Q: Who are your heroes and how have they influenced your work? 

A: I have many heroes in science, among them Charles Darwin and others like
him who devoted a great part of their lives nurturing a old hypothesis and
watching it evolve into theory, and eventually gain the status of scientific
principle, all through theie tireless and methodical collection of evidence.
But science tends not to be down that way any more. Just turn to the title
page of  mose major articles in the journals NATURE and SCIENCE and see the
multiple by-lines, sometimes up to a dozen or so investigators. The new
technologies in biology and physics, for example, are making a rarity out of
the potential Darwins or a Copernicus.

Q: What most upsets you about science or scientists? 

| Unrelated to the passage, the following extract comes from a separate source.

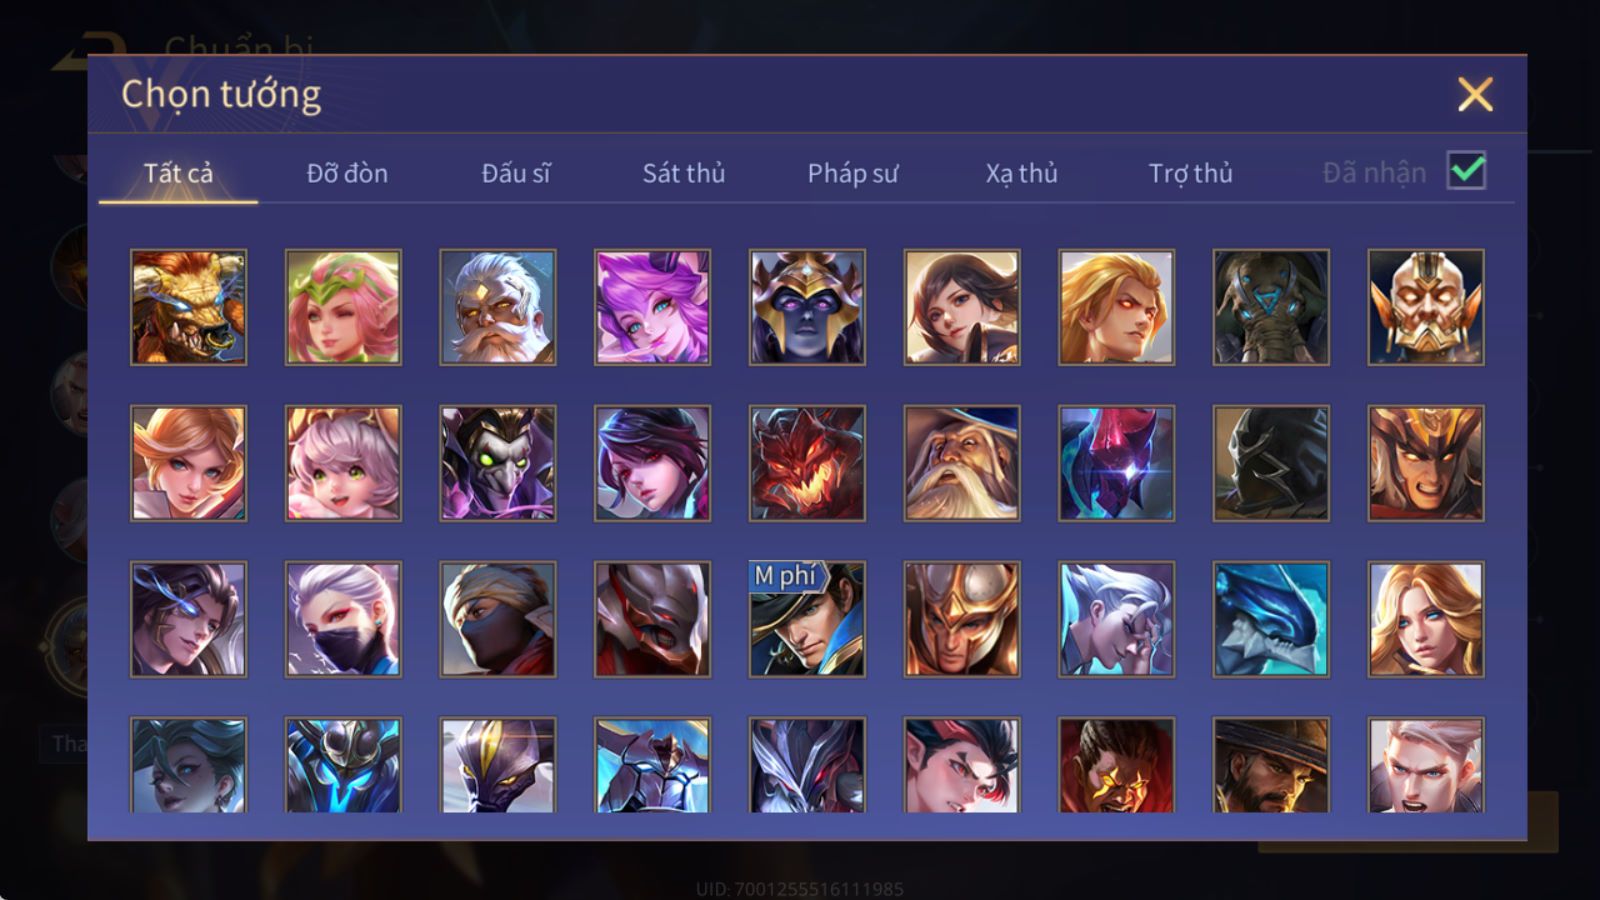Choose the blue shark hero portrait
This screenshot has width=1600, height=900.
tap(1271, 619)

A: There's nothing about science as a means of investigating the natural
world that upsets me, even though a scientists' search for truth is bound to
step on toes every now and then. For the most part, I think scientists are a
pretty honest lot with well defined goals. The scientists who do not fit
that pattern are those who have sold out to the tobacco, nuclear, and
certain other industries that try to convince us that their product or
activity is perfectly safe, when they know just the opposite is true.

Q: If you controlled a $1 billion foundation, what research effort would you
fund? 

A: Since a billion dollars isn't all that much money these days, I'd look
for a relatively modest research effort, perhaps one directed more toward
education rather than expensive hardware that might teach us how to mine an
asteroid. In the field of astronomy, perhaps an effort to identify the
misconceptions young people hae about basic astronomy, space, space travel,
the nature and probability of life elsewhere in the universe and the
philosophical implicatioins of its discovery. The second, and major, part of
my program would be the preparation, publication, and distribution of
educational materials at the junior high and up levels. Such materials would
be relatively inexpensive, and their funds generated would go back into the
program to make it largely self-sustaining.

Q: Why should we spend money on space exploration over research into deadly
diseases? 

A: I see no reason why we shouldn't be doing both at the same time.

Q: What is the most beautiful aspect to space?

A: Its silence and profoundly humbling aspect.